Where would I find something like that? A health store? Grocery store?


----------



## Stephanie (Mar 25, 2007)

I get mine online but any health food or holistic store too just make sure it has no alcohol in it


----------



## Sparker (Jun 17, 2007)

Awesome, thanks!


----------



## Chthonicfox (Jul 20, 2007)

I just purchased some echinacea from a local pharmacy.  Look for the tincture (liquid) form of it as long as it is not in alcohol. Some brands will have "alcohol free" right on the bottle, and most children's brands don't have alcohol in it. I read that echinacea should be fed 2 drops per day for one week on and one week off until there is an improvement, but for a maximum of three weeks. It can be mixed with water/juice or food if the rat won't take it as it is.


----------



## Stephanie (Mar 25, 2007)

There are many conflicting theories on how ofter to give it (ie - one week on one week off, two weeks on two weeks off, three weeks on one week off) but i thihnk that if you have pet store rats that have unknown genetics I would do the two weeks on two weeks off. Plus the three weeks on one week off always seems to thrpow people off they sit there and think "ok what week is it?"


----------



## shawnalaufer (Aug 21, 2011)

DAILY- Homemade Rattie Cereal 
Mix
Our homemade Rattie Cereal 
mix contains the following ingredients:


DAILY- Homemade Rattie Cereal Mix
Our homemade Rattie Cereal mix contains the following ingredients:


YUM!


Whole grain wheat flakes
Toasted whole grain oat cereal
Fiber cereal
Puffed wheat
Puffed rice
Puffed millet
Pearled barley
Dried split peas
Unshelled, unsalted raw sunflower seeds
Dried cranberries
Dried tri-color pasta spirals with spinach and tomato flavor
Dry rolled oats (oatmeal)
Solid Gold Holistique Blendz dog food
​I usually make a big batch of this and keep it all fresh and pest-free using a Gamma Vittles Vault Plus (15 lb size).

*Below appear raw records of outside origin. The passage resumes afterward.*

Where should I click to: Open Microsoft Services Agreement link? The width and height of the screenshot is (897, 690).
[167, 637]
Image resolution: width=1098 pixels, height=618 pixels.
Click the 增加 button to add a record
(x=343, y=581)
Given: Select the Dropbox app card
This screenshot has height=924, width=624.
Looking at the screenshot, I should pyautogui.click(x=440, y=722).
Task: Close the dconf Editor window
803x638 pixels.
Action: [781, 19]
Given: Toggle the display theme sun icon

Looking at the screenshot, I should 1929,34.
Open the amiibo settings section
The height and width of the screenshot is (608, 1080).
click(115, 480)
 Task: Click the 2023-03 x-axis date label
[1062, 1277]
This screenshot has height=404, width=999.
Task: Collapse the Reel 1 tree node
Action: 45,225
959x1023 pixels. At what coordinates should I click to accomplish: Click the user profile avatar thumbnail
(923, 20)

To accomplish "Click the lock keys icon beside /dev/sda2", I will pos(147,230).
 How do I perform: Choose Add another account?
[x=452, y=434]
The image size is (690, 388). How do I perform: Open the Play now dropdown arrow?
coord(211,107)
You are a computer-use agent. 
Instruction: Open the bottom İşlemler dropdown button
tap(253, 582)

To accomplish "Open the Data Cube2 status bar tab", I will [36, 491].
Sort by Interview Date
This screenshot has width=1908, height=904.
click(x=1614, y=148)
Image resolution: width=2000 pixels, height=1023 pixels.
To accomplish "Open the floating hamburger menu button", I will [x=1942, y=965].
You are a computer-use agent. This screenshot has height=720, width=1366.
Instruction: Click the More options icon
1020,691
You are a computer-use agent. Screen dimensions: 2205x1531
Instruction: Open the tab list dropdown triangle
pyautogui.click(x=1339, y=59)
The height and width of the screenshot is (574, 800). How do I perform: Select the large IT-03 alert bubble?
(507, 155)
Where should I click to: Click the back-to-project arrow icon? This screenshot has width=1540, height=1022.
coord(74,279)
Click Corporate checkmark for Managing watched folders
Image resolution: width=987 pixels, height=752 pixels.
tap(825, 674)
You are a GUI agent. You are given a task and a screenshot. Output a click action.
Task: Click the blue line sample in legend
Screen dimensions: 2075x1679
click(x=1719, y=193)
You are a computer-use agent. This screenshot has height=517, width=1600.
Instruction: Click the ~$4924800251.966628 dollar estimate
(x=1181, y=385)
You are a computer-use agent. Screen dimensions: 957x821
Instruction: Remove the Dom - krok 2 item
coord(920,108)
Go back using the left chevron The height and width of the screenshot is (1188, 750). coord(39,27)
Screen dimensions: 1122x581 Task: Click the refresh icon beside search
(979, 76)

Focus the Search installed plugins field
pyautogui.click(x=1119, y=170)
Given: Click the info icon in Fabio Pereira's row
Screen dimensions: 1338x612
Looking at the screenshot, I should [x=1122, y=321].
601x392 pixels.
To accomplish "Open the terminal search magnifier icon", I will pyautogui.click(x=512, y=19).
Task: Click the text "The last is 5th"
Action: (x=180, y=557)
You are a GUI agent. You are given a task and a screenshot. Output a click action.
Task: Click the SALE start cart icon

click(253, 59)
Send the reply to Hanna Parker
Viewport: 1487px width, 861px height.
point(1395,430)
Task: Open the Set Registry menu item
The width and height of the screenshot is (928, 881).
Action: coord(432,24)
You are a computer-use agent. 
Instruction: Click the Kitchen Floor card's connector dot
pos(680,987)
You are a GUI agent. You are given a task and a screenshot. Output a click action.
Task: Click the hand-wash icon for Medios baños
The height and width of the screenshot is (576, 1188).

Various pureed baby food, fresh and/or frozen fruits,veggies, and fresh herbs including but not limited to:
apples, bananas, prunes, peas, corn, bok choy, fresh parsley, carrots, broccoli, cauliflower, celery, melon, green beans, dark leafy greens, various berries, etc. I try to alternate fruit, veggie, fruit, veggie, etc. 


*The following supplements are also given:*

​SUNDAY, TUESDAYS & THURSDAYS- Green Mush™

Healthforce Green Mush™ powder mixed in that day's fruit or veggie baby food flavor of the day.


DOSE PER RAT:

1 tsp Green Mush + 2 tbsp water + 2 tbsp fruit or veggie baby food + 4 tbsp multigrain baby cereal


Green Mush is an extremely potent and comprehensive array of nature’s most nutritive and cleansing superfoods, grown and processed to maximize their benefits for your companion animals’ health. Organically grown, Green Mush is unlike traditional multi-vitamin/mineral products as it is exceptionally absorbable and contains thousands of phytonutrients, protein, and amino acids. 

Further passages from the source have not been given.